- [HOW TO COMPLETE THIS TASK]
Of all the lines in this material, how many have the word "Valley"? Give only the number.

START RECORDS TO USE

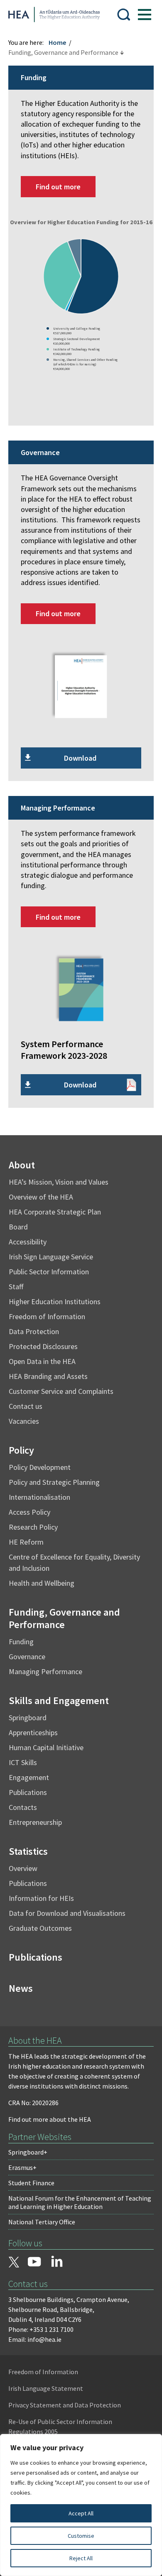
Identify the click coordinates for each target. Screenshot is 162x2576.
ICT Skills (23, 1762)
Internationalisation (39, 1497)
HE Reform (26, 1542)
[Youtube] (34, 2262)
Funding (21, 1641)
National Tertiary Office (41, 2222)
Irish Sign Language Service (51, 1256)
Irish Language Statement (45, 2388)
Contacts (23, 1807)
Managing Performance (45, 1671)
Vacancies (24, 1421)
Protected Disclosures (43, 1346)
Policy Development (40, 1467)
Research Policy (33, 1527)
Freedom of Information (47, 1316)
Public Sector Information (49, 1271)
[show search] (123, 14)
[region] (81, 2505)
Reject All (81, 2558)
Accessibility (28, 1241)
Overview (23, 1868)
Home (57, 42)
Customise (81, 2535)
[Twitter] (13, 2263)
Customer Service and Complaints (61, 1391)
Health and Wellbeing (41, 1583)
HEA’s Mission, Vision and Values (58, 1182)
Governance (27, 1656)
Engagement (29, 1777)
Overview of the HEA (41, 1197)
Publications (28, 1792)
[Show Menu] (144, 14)
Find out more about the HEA (49, 2119)
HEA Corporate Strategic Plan (55, 1212)
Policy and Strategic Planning (54, 1482)
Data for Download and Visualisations (67, 1913)
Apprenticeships (33, 1732)
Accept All (81, 2513)
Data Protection (34, 1331)
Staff (16, 1286)
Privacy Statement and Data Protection (64, 2405)
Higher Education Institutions (55, 1301)
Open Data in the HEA (42, 1361)
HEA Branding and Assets (48, 1376)
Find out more (58, 186)
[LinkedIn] (57, 2261)
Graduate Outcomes (40, 1928)
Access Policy (29, 1512)
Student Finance (31, 2183)
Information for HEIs (41, 1898)
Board (18, 1227)
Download (80, 758)
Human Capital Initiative (46, 1747)
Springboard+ (27, 2152)
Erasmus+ (22, 2167)
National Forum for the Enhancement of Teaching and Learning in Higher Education (79, 2202)
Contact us (25, 1406)
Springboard (28, 1717)
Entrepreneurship (35, 1822)
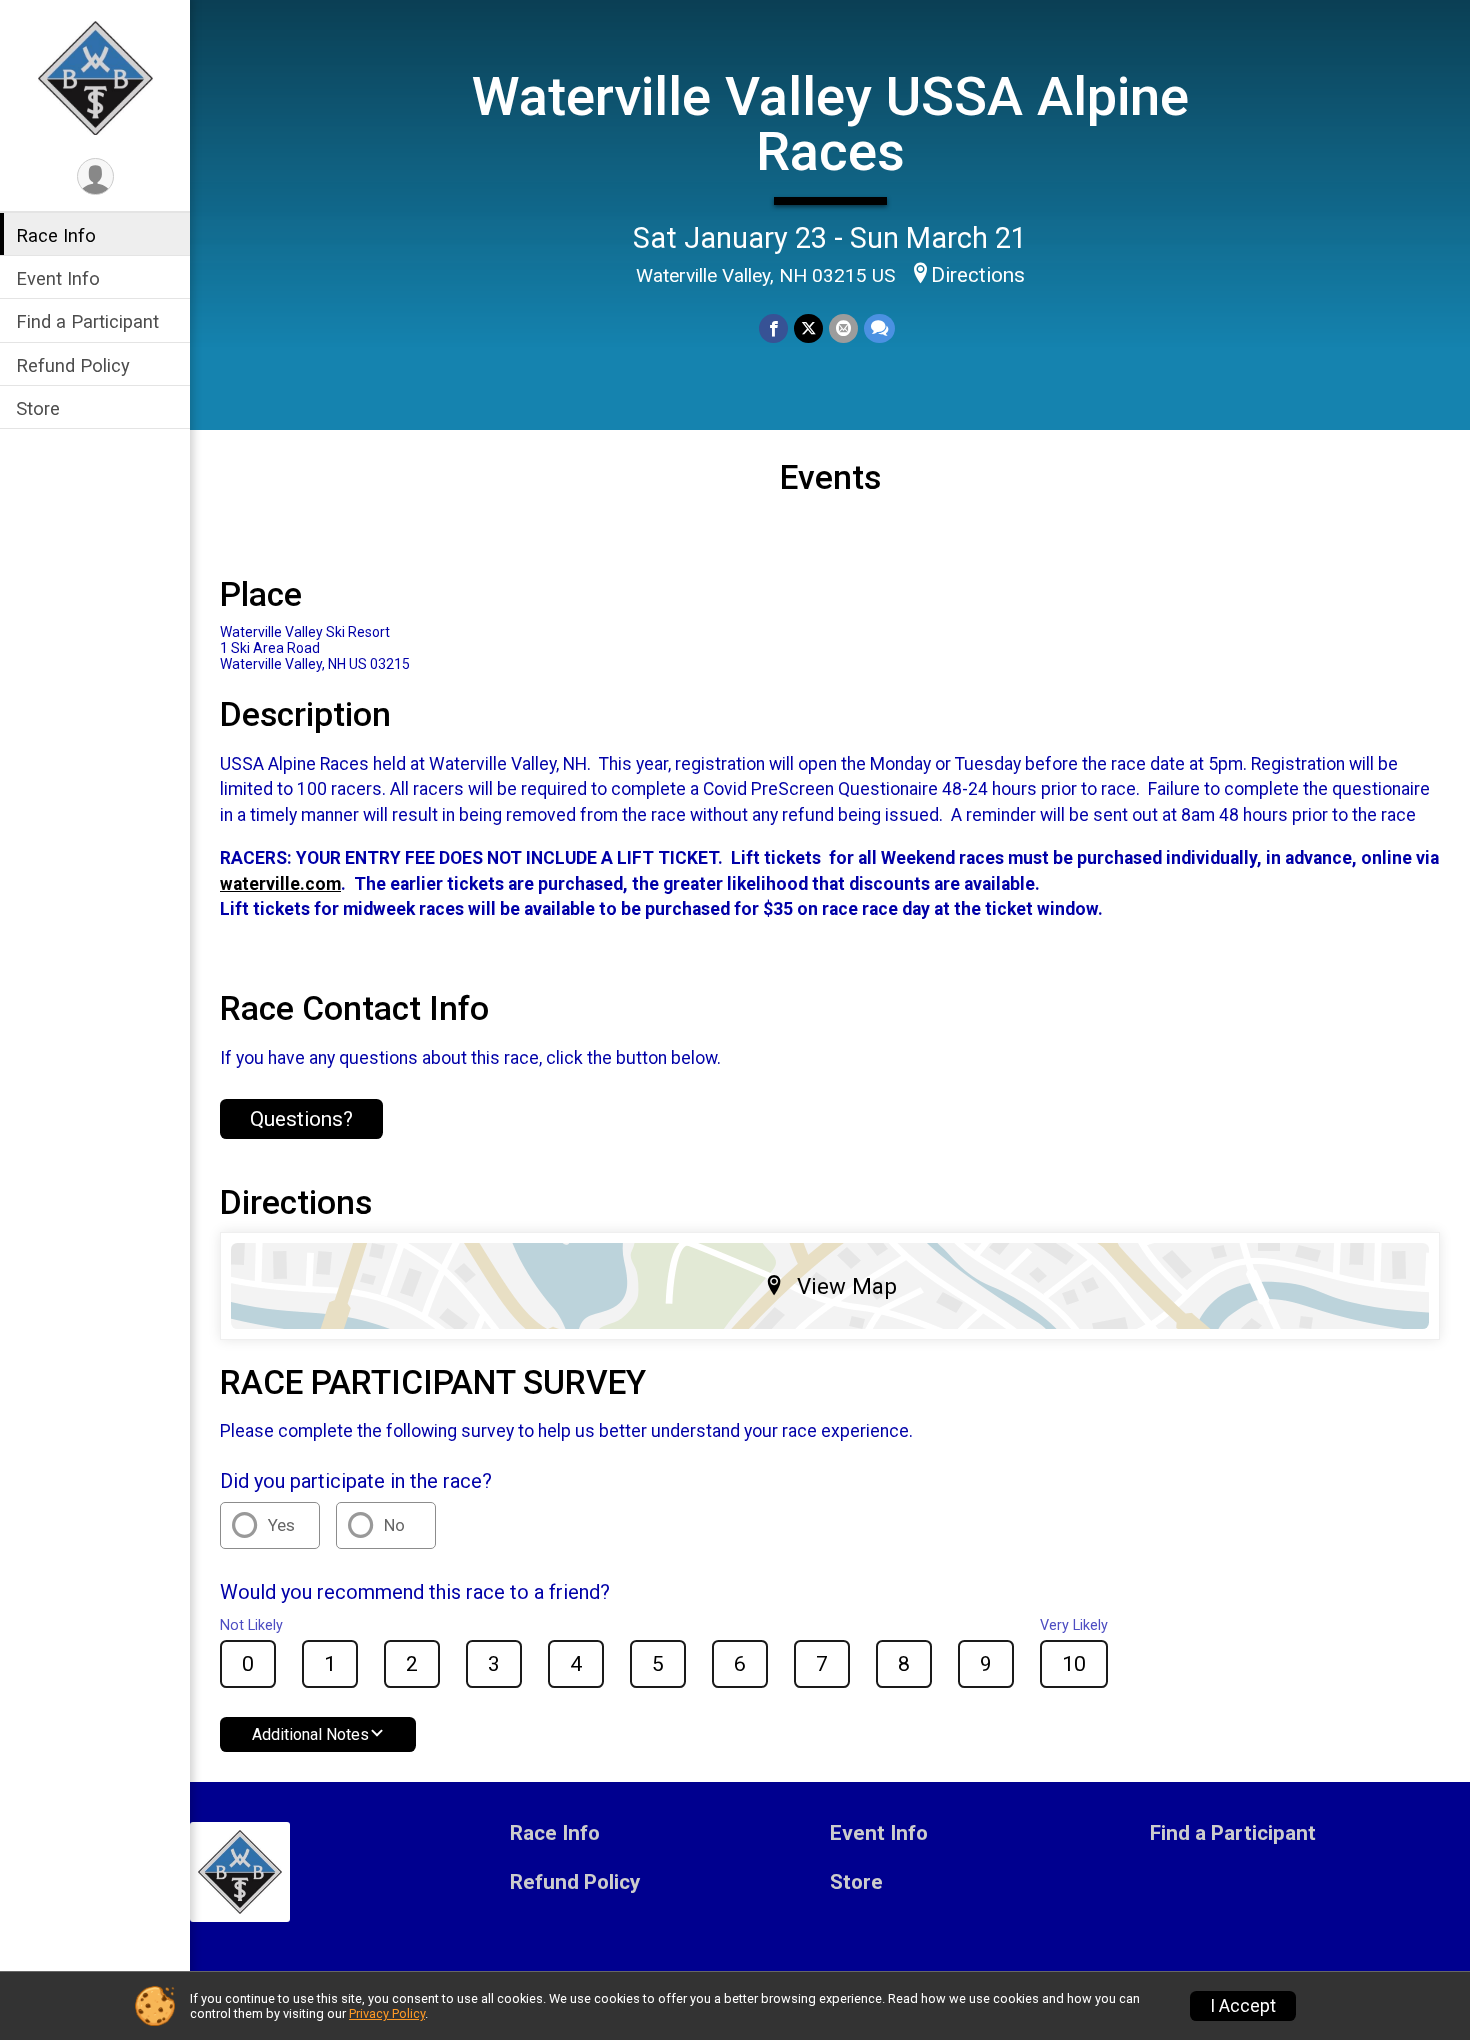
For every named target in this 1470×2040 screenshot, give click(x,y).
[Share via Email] (843, 328)
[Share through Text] (879, 328)
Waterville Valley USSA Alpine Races (830, 123)
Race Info (56, 235)
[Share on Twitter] (808, 328)
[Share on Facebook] (773, 328)
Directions (978, 275)
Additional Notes (310, 1734)
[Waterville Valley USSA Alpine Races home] (95, 77)
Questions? (301, 1119)
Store (38, 408)
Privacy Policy (387, 2013)
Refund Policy (73, 365)
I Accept (1243, 2006)
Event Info (58, 278)
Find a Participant (87, 321)
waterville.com (280, 884)
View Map (847, 1286)
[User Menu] (95, 176)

END RECORDS TO USE

- [YOUR RESPONSE]
2